* Task description:
Only the lines from the one with "Task: Open the Herramientas menu" through the last line of the data below are to be duplicated, exactly and without pictures.

[Collected data entries]
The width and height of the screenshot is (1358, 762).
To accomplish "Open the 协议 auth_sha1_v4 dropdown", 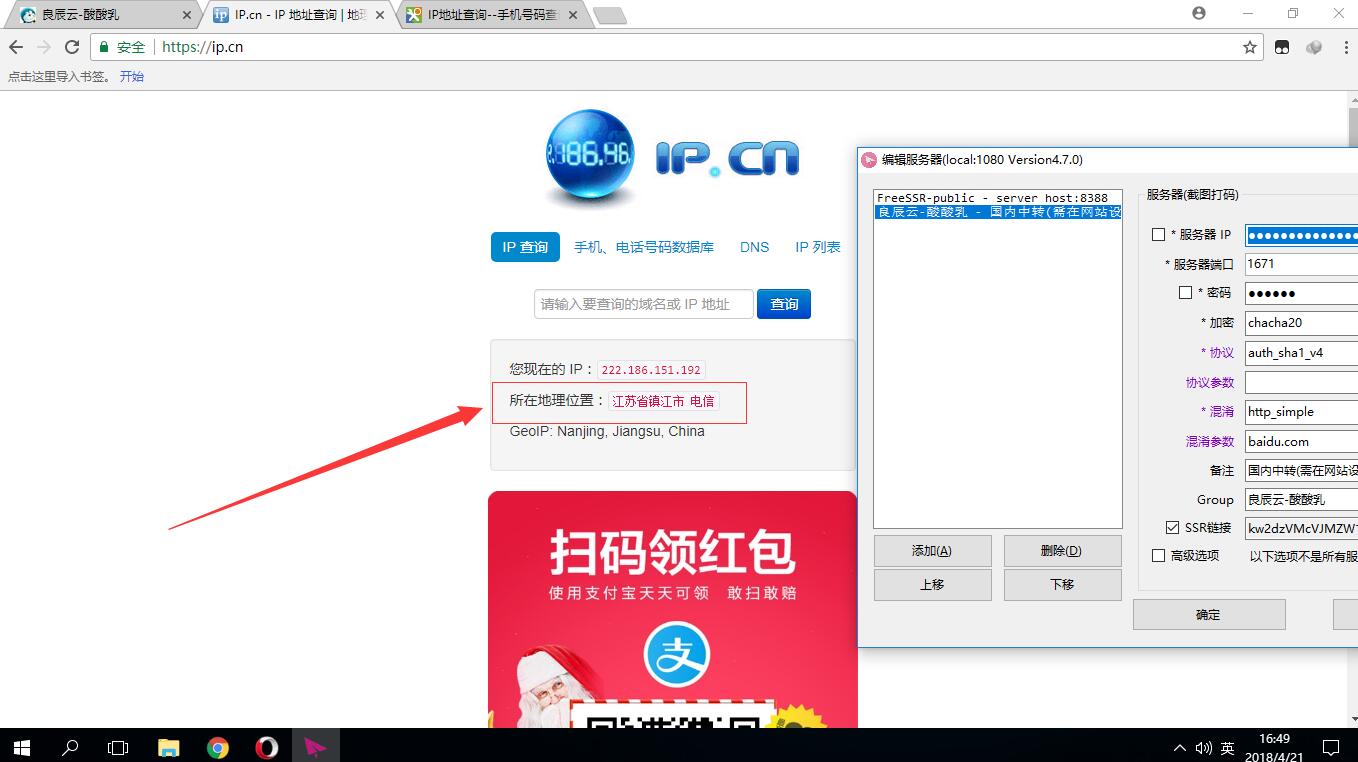I will [1301, 352].
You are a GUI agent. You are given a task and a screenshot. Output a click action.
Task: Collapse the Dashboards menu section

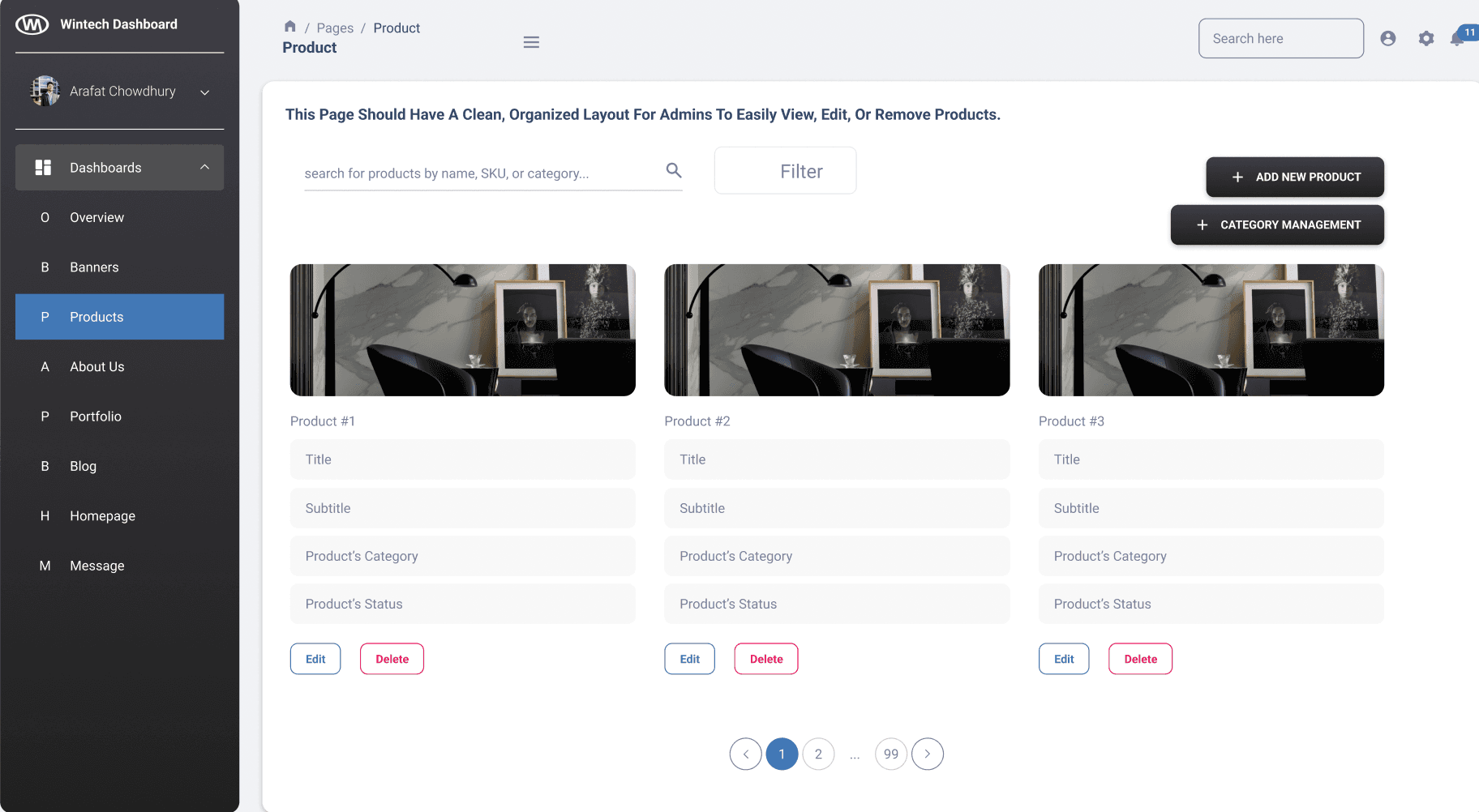204,167

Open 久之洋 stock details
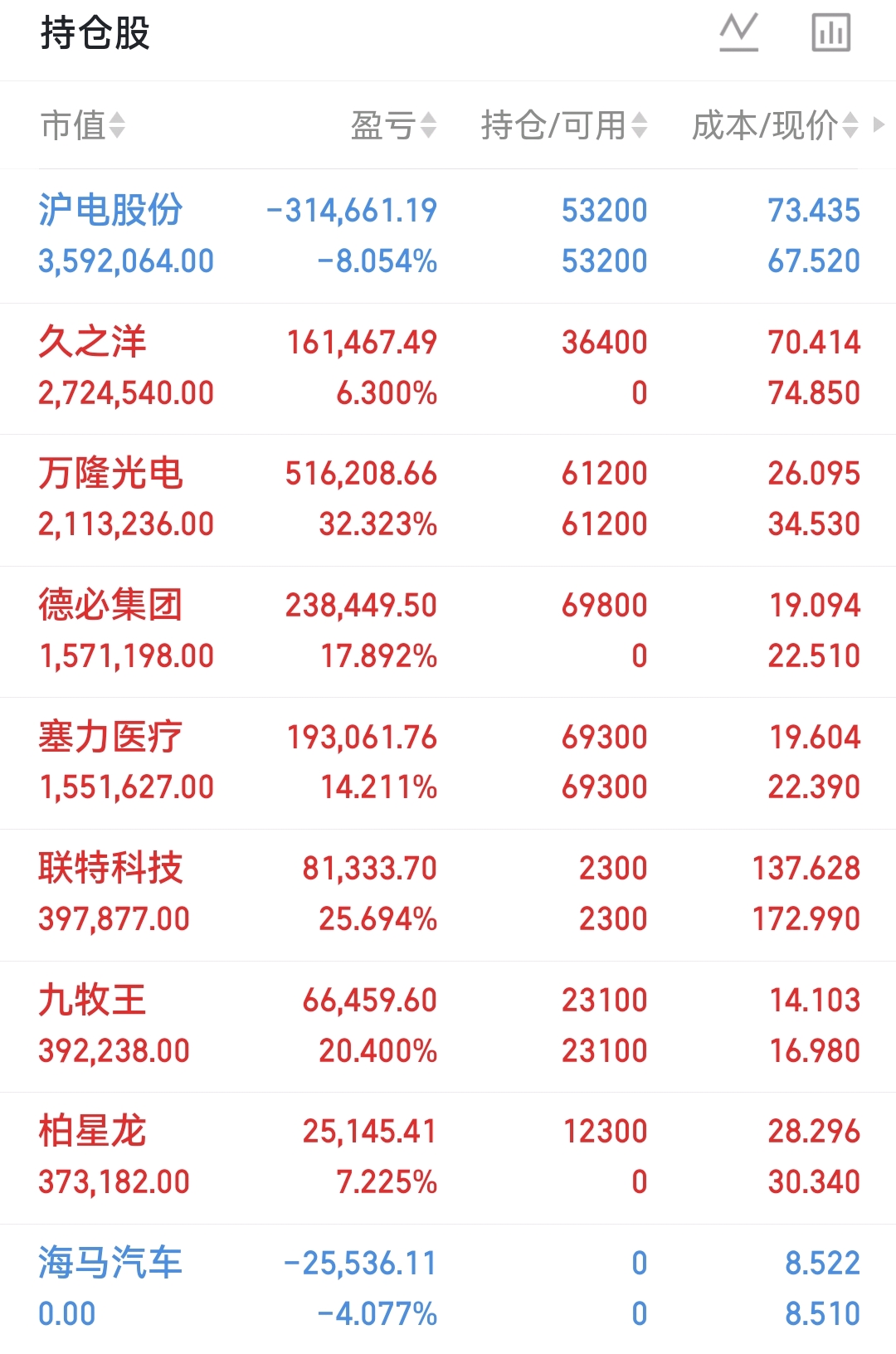(x=92, y=342)
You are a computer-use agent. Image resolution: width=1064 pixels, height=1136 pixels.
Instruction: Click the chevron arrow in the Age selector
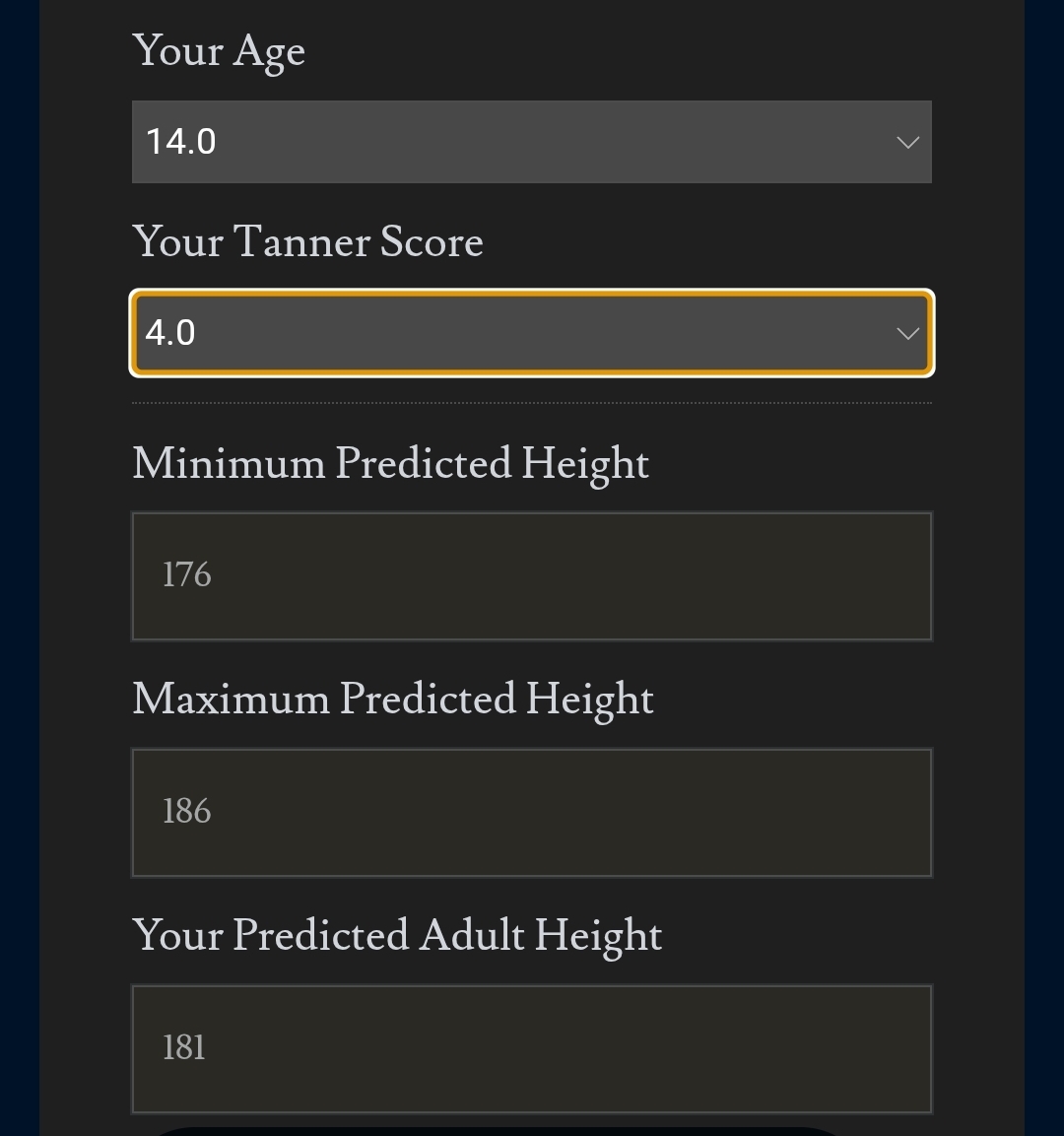(x=907, y=143)
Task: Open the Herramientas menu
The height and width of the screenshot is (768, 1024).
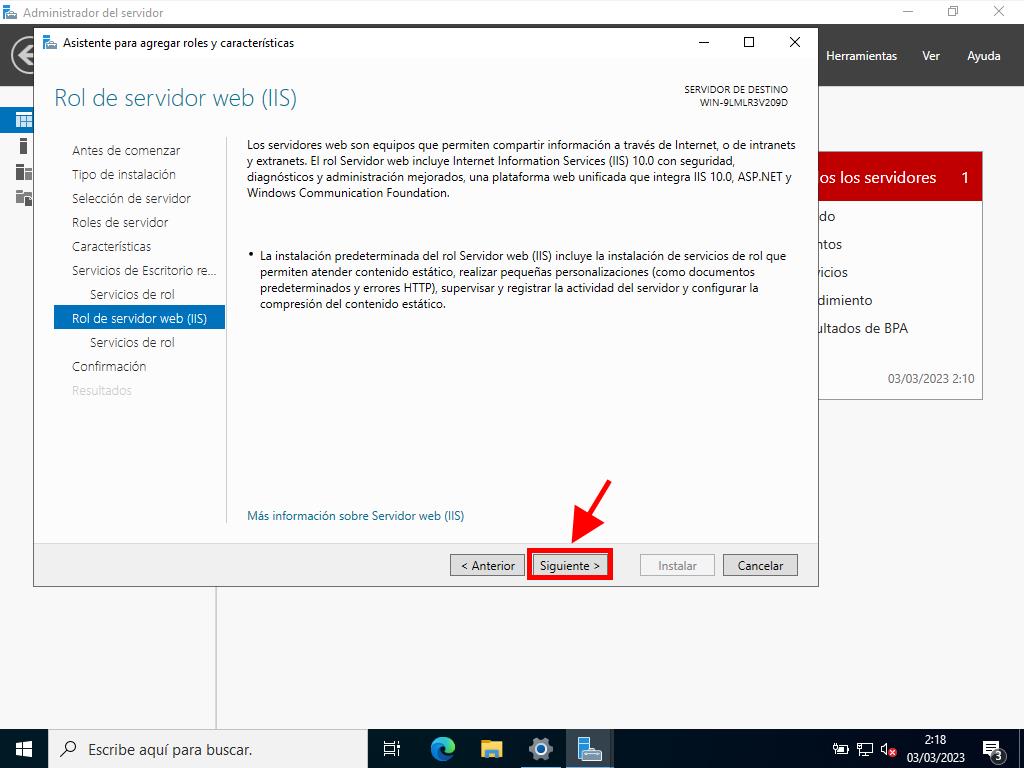Action: tap(861, 56)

* Exercise solution:
Task: Open the Herramientas menu
The height and width of the screenshot is (768, 1024).
Action: tap(861, 56)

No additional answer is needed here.